Page text:
---

We specifically analyzed our phase 3 dataset to determine if any of our samples contained any of these rare variations as reported and organized by the MitoMap project (http://www.mitomap.org). We identified 25 variants which were not previously examined in phases 1 or 2 that were in the MitoMap tables of ‘mtDNA Mutations with Reports of Disease-Associations’ from http://www.mitomap.org (Table 6). These tables contain any mtDNA variant that is reported in the literature of disease associations, but not necessarily replicated in subsequent investigations. A single variant (A13637G), previously associated to Lieber’s Hereditary Optic Neuropathy (LHON), demonstrated a nominally significant p-value before multiple testing correction (p=0.02) using the Fisher’s Exact test. This rare allele was found in eight ASD cases and a single control.

Finally, we examined our phase 3 dataset for evidence of heteroplasmy and mutational burden differences between cases and controls. We examined the mutational burden in a specific subset of the variants detected, however failed to find any significant difference between our ASD case and control datasets (Table 7). No significant difference was found between cases and controls in the heteroplasmy analysis using individual raw intensity allele data (data not shown).

DISCUSSION

In recent years, there has been considerable speculation that mitochondrial variation may play a role in autism spectrum disorders. We performed the first comprehensive investigation of this hypothesis. Because of common ancestry and maternal inheritance of mtDNA, the vast majority of humans can be assigned to a known haplogroup that arose during ancient migrations. Approximately 40% of Caucasians of European descent belong to haplogroup H, and the total prevalence of the next most common mitochondrial haplogroups (I, J, and K) is approximately 25% (Torroni et al., 1994). Although most persons of African descent belong to haplogroup L, this group is extremely diverse and can be divided into many sub-haplogroups (Chen et al., 1995). This genetic variation results in distinctive sets of human mitochondrial electron transport chains with different capacities for energy production, free radical generation and apoptosis (Swerdlow et al., 1996; Wallace, 2005). Despite the initial sequencing of the mitochondrion in the 1980s, routine full mitochondrial sequencing has been prohibitively expensive and thus the full complement of variation has not been routinely examined in any disease.

---

Can you retype the passage on mitochondrial variants in autism spectrum disorders in full, word for word?

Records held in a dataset

---

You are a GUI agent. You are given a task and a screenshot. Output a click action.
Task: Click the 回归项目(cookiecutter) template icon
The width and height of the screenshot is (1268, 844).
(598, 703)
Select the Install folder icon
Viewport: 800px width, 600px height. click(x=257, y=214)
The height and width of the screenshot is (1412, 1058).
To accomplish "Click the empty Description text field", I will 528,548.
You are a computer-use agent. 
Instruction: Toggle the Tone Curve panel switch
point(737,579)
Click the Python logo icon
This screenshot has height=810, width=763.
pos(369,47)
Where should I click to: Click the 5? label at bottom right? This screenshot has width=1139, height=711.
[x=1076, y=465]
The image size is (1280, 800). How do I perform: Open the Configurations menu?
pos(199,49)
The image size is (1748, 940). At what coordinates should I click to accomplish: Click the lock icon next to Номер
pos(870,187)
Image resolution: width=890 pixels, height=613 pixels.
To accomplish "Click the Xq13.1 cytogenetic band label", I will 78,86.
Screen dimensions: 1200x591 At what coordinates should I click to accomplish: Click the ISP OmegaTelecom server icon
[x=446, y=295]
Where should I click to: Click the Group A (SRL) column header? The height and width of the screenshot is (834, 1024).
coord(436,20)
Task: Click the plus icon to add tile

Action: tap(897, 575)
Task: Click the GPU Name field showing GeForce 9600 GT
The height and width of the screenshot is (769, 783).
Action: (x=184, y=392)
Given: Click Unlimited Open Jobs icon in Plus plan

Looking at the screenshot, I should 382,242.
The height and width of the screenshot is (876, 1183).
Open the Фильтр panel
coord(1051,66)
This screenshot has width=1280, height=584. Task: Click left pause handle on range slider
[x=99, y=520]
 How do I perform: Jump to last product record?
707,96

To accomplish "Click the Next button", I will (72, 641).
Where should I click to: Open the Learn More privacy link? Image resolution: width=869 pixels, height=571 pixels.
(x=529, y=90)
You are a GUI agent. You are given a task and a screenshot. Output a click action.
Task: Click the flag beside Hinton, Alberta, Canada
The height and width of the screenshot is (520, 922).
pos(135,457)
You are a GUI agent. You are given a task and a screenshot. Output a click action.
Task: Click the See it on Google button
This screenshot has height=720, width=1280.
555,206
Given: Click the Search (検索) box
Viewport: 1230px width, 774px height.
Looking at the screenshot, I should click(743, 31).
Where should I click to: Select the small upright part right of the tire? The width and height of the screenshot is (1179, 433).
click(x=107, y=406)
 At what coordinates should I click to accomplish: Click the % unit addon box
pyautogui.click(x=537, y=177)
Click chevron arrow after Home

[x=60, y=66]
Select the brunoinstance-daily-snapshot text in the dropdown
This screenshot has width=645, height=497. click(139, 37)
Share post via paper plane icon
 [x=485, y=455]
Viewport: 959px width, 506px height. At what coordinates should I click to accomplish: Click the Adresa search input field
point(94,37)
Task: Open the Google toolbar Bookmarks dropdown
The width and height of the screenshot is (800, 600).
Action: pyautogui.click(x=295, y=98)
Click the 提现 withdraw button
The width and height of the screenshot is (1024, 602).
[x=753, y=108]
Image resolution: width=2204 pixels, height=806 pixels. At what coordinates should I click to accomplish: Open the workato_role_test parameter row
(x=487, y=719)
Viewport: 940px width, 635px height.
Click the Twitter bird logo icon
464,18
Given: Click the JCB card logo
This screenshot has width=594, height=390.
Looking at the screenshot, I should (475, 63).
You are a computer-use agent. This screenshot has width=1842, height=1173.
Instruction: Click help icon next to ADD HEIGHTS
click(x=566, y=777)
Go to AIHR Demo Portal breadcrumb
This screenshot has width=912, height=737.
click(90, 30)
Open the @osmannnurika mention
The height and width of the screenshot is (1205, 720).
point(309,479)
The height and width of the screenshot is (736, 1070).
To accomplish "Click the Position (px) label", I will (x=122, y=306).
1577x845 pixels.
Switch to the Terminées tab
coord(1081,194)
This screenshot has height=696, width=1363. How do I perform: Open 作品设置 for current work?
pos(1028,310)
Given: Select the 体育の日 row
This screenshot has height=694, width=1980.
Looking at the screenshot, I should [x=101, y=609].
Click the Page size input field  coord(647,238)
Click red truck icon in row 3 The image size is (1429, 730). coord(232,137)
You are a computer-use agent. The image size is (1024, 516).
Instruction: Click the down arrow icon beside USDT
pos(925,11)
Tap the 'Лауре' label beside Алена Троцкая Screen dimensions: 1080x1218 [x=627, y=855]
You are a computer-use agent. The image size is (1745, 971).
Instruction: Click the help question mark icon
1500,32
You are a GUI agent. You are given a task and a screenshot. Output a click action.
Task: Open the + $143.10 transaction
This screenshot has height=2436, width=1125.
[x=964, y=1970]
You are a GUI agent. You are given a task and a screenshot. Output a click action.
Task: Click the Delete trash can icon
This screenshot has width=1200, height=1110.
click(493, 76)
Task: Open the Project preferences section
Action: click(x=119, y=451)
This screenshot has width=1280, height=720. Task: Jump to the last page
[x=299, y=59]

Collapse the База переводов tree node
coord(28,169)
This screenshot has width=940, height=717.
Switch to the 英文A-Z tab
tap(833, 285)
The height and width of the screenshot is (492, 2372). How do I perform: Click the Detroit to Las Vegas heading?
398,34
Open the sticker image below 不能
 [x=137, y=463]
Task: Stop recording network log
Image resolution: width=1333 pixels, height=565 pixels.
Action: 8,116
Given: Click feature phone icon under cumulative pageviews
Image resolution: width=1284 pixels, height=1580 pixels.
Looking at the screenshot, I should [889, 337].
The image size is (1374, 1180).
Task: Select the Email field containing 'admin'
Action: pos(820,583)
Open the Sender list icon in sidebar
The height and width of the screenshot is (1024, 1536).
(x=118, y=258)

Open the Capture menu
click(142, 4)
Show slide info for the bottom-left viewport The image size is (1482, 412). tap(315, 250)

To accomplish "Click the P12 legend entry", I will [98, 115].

---

Your response:
We specifically analyzed our phase 3 dataset to determine if any of our samples contained any of these rare variations as reported and organized by the MitoMap project (http://www.mitomap.org). We identified 25 variants which were not previously examined in phases 1 or 2 that were in the MitoMap tables of ‘mtDNA Mutations with Reports of Disease-Associations’ from http://www.mitomap.org (Table 6). These tables contain any mtDNA variant that is reported in the literature of disease associations, but not necessarily replicated in subsequent investigations. A single variant (A13637G), previously associated to Lieber’s Hereditary Optic Neuropathy (LHON), demonstrated a nominally significant p-value before multiple testing correction (p=0.02) using the Fisher’s Exact test. This rare allele was found in eight ASD cases and a single control.

Finally, we examined our phase 3 dataset for evidence of heteroplasmy and mutational burden differences between cases and controls. We examined the mutational burden in a specific subset of the variants detected, however failed to find any significant difference between our ASD case and control datasets (Table 7). No significant difference was found between cases and controls in the heteroplasmy analysis using individual raw intensity allele data (data not shown).

DISCUSSION

In recent years, there has been considerable speculation that mitochondrial variation may play a role in autism spectrum disorders. We performed the first comprehensive investigation of this hypothesis. Because of common ancestry and maternal inheritance of mtDNA, the vast majority of humans can be assigned to a known haplogroup that arose during ancient migrations. Approximately 40% of Caucasians of European descent belong to haplogroup H, and the total prevalence of the next most common mitochondrial haplogroups (I, J, and K) is approximately 25% (Torroni et al., 1994). Although most persons of African descent belong to haplogroup L, this group is extremely diverse and can be divided into many sub-haplogroups (Chen et al., 1995). This genetic variation results in distinctive sets of human mitochondrial electron transport chains with different capacities for energy production, free radical generation and apoptosis (Swerdlow et al., 1996; Wallace, 2005). Despite the initial sequencing of the mitochondrion in the 1980s, routine full mitochondrial sequencing has been prohibitively expensive and thus the full complement of variation has not been routinely examined in any disease.